Les mots me manquent pour décrire les frissons innombrables de ces dix jours. De nombreuses activités de toutes sortes furent organisées, le meilleur que Boston pouvait offrir à ces personnes fut mis en place pour elles.
Déjeuners dans tous les clubs exclusifs, thés, déjeuners dans les résidences de campagne d'éminents Bostonnais, promenades, et accès aux magnifiques jardins et domaines de la Côte Nord, avec un déjeuner dans la propriété exclusive de M. et Mme John Hayes Hammond à Gloucester.
Mme Hammond m’avait demandé d’entrer dans la salle à manger avec M. Hammond afin de mener la marche.
Tous les théâtres étaient ouverts aux visiteurs, l’Orchestre symphonique donna une soirée musicale, et il y avait des visites touristiques vers tous les points d’intérêt du Massachusetts, culminant avec la réception du président et un bal dans la salle de bal du Copley Plaza.
Cette occasion m’a procuré les plus grands frissons de ma vie. Pendant dix jours, comme on dit, j’étais au sommet du monde.
Les visiteurs me considéraient comme l’hôtesse et me traitaient en conséquence. Le comité avec lequel je travaillais me donna de nombreux surnoms, pour certains, j’étais le Petit Général, pour d’autres, l’Impératrice, pour Mme John Hayes Hammond, j’étais la Tsarine.
C'était l'année où le président des Etats-Unis, William Howard Taft, quitta son poste et où Thomas Woodrow Wilson entra en fonction.
J’avais organisé une file d’attente afin que les dames soient reçues par le nouveau président, avec Mme Roger Wolcott et Mme I. J. Storrow en tête. Lorsque tout fut prêt, le président de la Chambre de commerce vint me chercher et me plaça en tête. Je protestai, mais il insista, affirmant que c’était ma place.

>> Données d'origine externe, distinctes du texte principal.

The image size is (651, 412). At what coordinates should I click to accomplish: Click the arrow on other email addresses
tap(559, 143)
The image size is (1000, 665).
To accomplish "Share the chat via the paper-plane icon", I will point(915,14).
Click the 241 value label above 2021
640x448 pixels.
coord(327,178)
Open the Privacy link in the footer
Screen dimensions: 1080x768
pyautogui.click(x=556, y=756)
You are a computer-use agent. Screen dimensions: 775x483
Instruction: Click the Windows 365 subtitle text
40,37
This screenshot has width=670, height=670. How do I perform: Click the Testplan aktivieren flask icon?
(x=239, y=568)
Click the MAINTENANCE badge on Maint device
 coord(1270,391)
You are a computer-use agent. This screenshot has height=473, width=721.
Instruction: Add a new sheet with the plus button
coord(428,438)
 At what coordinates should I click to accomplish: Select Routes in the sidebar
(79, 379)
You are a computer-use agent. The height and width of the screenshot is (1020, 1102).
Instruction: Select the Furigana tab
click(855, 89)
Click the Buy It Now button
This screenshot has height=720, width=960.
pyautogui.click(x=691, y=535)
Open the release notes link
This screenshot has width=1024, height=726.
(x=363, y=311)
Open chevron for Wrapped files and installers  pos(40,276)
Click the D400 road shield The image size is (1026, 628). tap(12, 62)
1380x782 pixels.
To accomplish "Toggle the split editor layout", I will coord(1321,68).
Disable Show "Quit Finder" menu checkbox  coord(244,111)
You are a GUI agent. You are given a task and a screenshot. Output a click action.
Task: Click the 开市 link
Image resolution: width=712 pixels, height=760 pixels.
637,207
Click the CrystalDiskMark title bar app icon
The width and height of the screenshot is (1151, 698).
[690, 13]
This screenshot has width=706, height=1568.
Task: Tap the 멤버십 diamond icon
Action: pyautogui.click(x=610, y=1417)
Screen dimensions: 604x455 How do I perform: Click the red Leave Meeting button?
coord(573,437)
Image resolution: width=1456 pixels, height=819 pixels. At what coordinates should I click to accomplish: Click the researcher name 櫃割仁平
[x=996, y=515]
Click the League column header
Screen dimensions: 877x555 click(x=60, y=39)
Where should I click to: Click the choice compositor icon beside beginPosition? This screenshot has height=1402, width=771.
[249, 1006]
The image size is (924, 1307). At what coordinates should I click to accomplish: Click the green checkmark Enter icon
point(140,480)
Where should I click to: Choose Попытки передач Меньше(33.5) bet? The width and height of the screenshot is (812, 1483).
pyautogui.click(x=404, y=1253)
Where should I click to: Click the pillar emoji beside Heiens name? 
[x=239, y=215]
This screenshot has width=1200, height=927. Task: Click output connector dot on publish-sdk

J’avais reçu de nombreux compliments pendant ces dix jours.
Un jour, un homme vint me voir et me dit: Vous êtes très populaire, n’est-ce pas ? Je répondis: Oui, mais je me demande pourquoi ? Il dit simplement:
Demain, je vous apporterai un poème .
Voici une copie du poème :
CHARME
Le charme est la mesure du pouvoir d’attraction
Pour captiver l’imagination fugace d’une heure
Et rivaliser avec tout l’éclat de la beauté.
Une grâce subtile du cœur et de l’esprit, qui s’exprime
Avec une sympathie pleine de tact, la plus douce rose,
Sinon la plus belle, que le jardin connaisse.
Une réactivité rapide en paroles et en actes,
Une dignité et une majesté,
La volonté de suivre et l’art de diriger.
Celle à qui ce précieux don est donné
Possède un puissant levier pour sa vie
Et règne aussi bien sur la chaumière que sur le trône.
Le lendemain du bal et de la réception pour le président Taft, M. Wilson et les délégués, parmi les articles de tous les journaux concernant le succès de la soirée, il fut dit que les trois femmes les plus remarquables étaient Mme Roger Wolcott, Mme I. J. Storrow et Mme Stanley P. Clemens.
Anglais :
Charm is the measure of the power of attraction.
Allemand :
Charme ist das Maß für die Anziehungskraft.
Espagnol :
El encanto es la medida del poder de atracción.
Italien :
Il fascino è la misura del potere di attrazione.
Portugais :
O charme é a medida do poder de atração.
Grec :
Η γοητεία είναι το μέτρο της δύναμης της έλξης.